● Exercise prompt
For the entries that appear below, write out the exact text and omit the pictures.

---------------

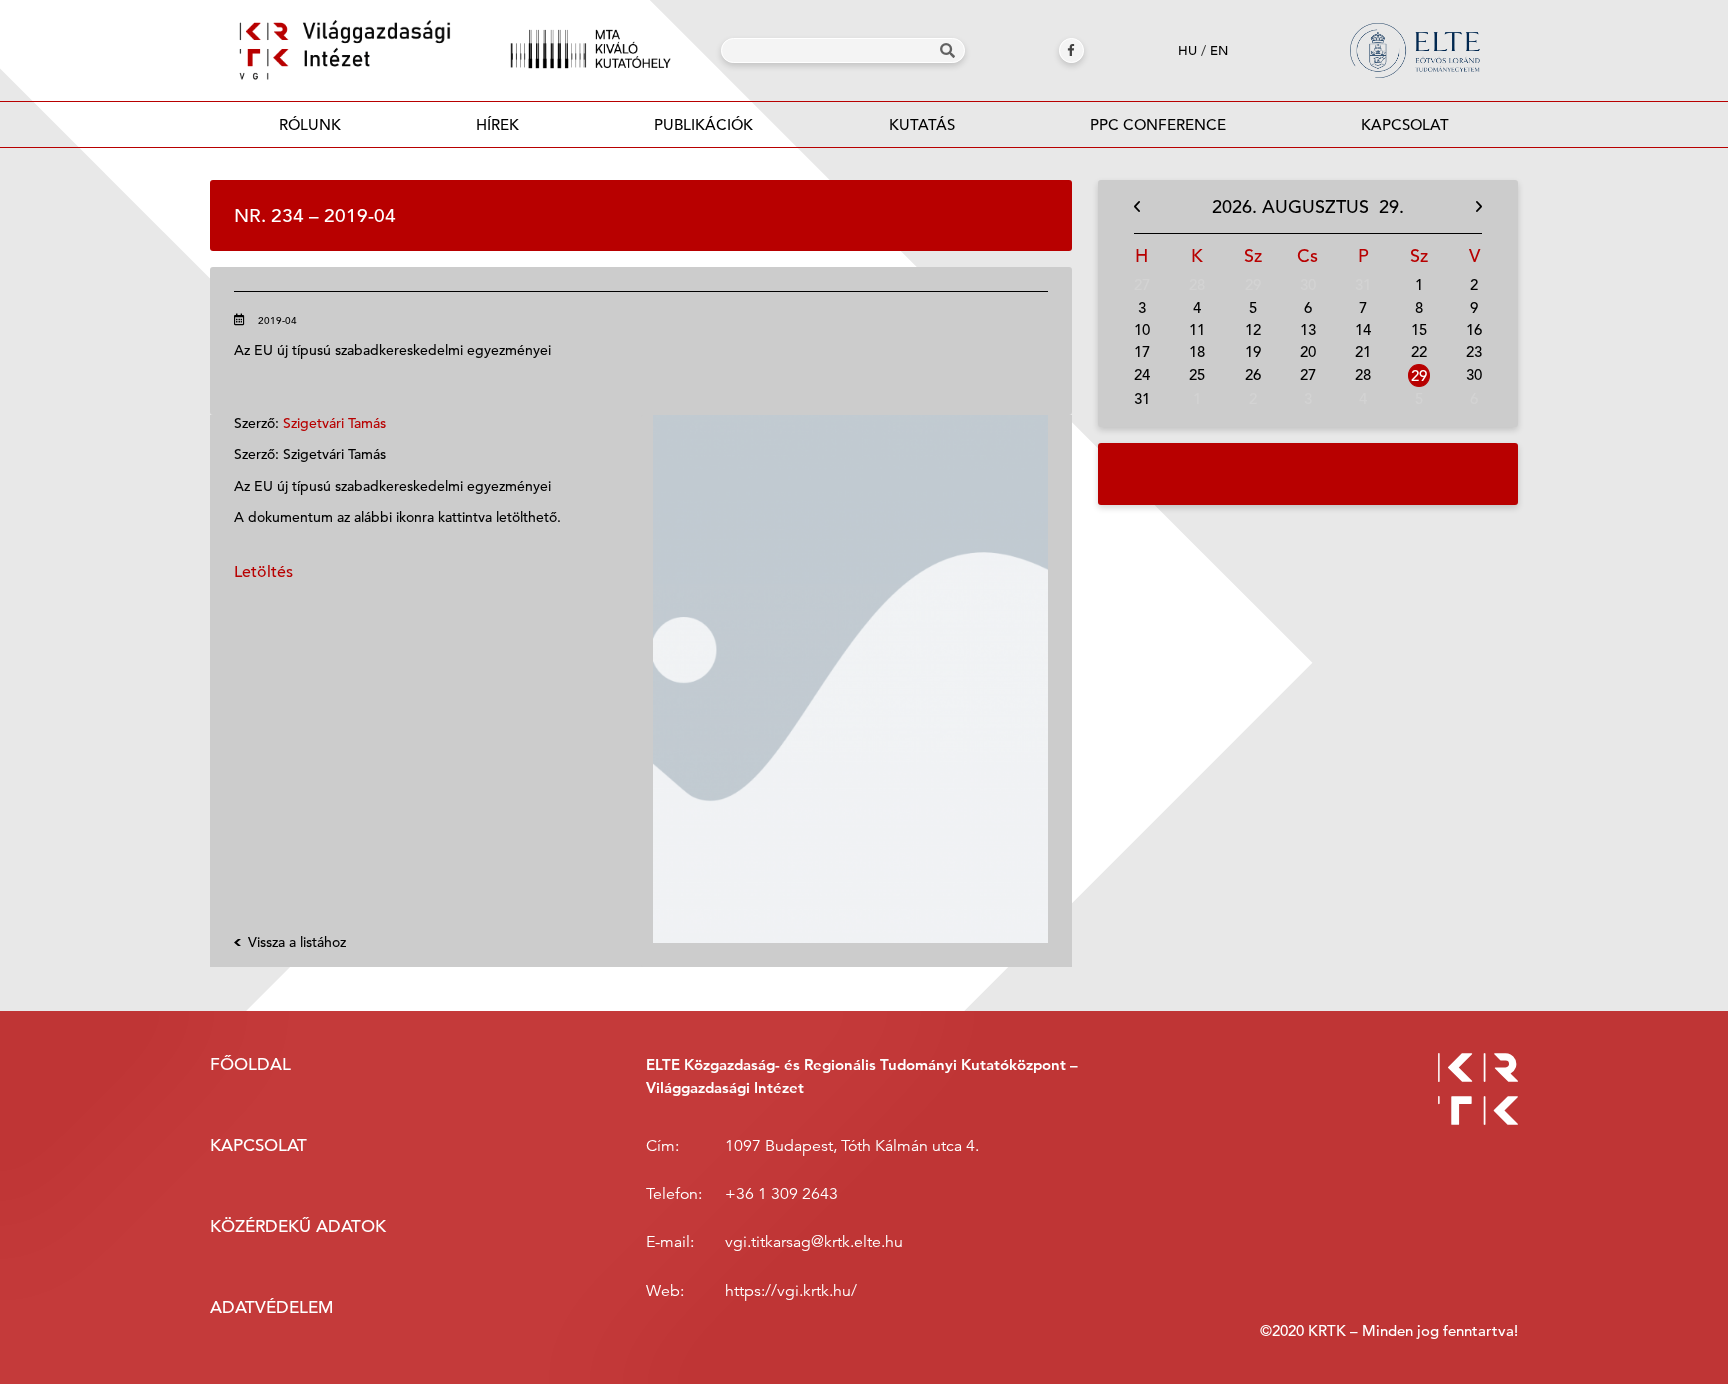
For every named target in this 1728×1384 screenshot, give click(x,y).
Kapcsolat (1405, 124)
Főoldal (250, 1064)
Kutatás (922, 124)
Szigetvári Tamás (334, 423)
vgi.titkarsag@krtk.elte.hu (814, 1242)
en (1219, 50)
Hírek (497, 124)
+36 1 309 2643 (781, 1194)
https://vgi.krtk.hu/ (791, 1291)
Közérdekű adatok (298, 1226)
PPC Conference (1158, 124)
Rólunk (310, 124)
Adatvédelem (271, 1307)
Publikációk (703, 124)
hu (1187, 50)
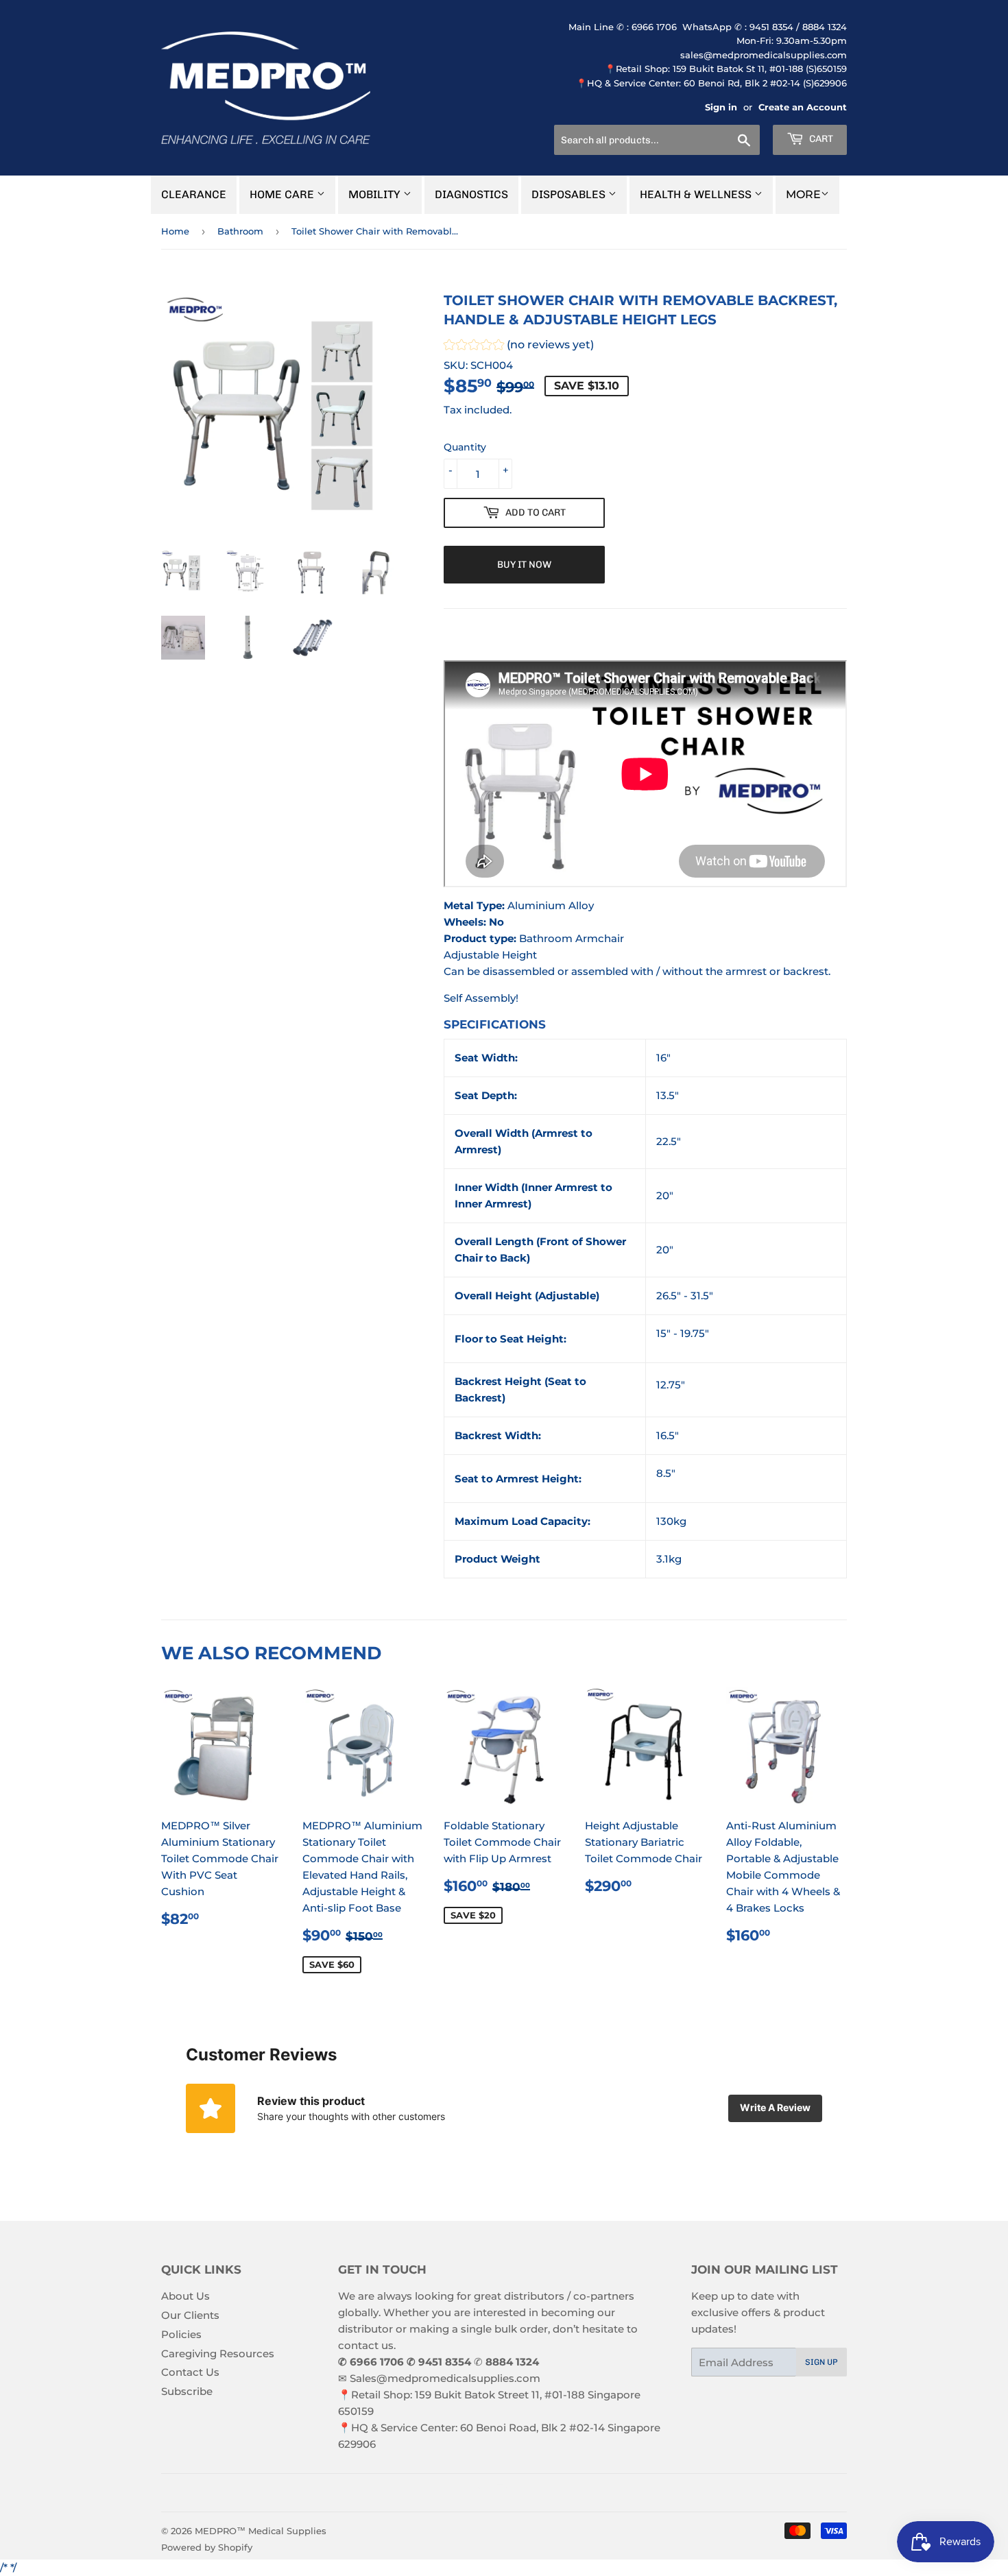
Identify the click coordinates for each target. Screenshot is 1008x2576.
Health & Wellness (697, 194)
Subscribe (187, 2391)
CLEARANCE (193, 194)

---------------

● Response box
For every named target in this 1728×1384 screenshot, give click(x,y).
Kapcsolat (1405, 124)
Főoldal (250, 1064)
Kutatás (922, 124)
Szigetvári Tamás (334, 423)
vgi.titkarsag@krtk.elte.hu (814, 1242)
en (1219, 50)
Hírek (497, 124)
+36 1 309 2643 (781, 1194)
https://vgi.krtk.hu/ (791, 1291)
Közérdekű adatok (298, 1226)
PPC Conference (1158, 124)
Rólunk (310, 124)
Adatvédelem (271, 1307)
Publikációk (703, 124)
hu (1187, 50)
Identify the click coordinates for each target. Screenshot is 1008x2576.
Health & Wellness (697, 194)
Subscribe (187, 2391)
CLEARANCE (193, 194)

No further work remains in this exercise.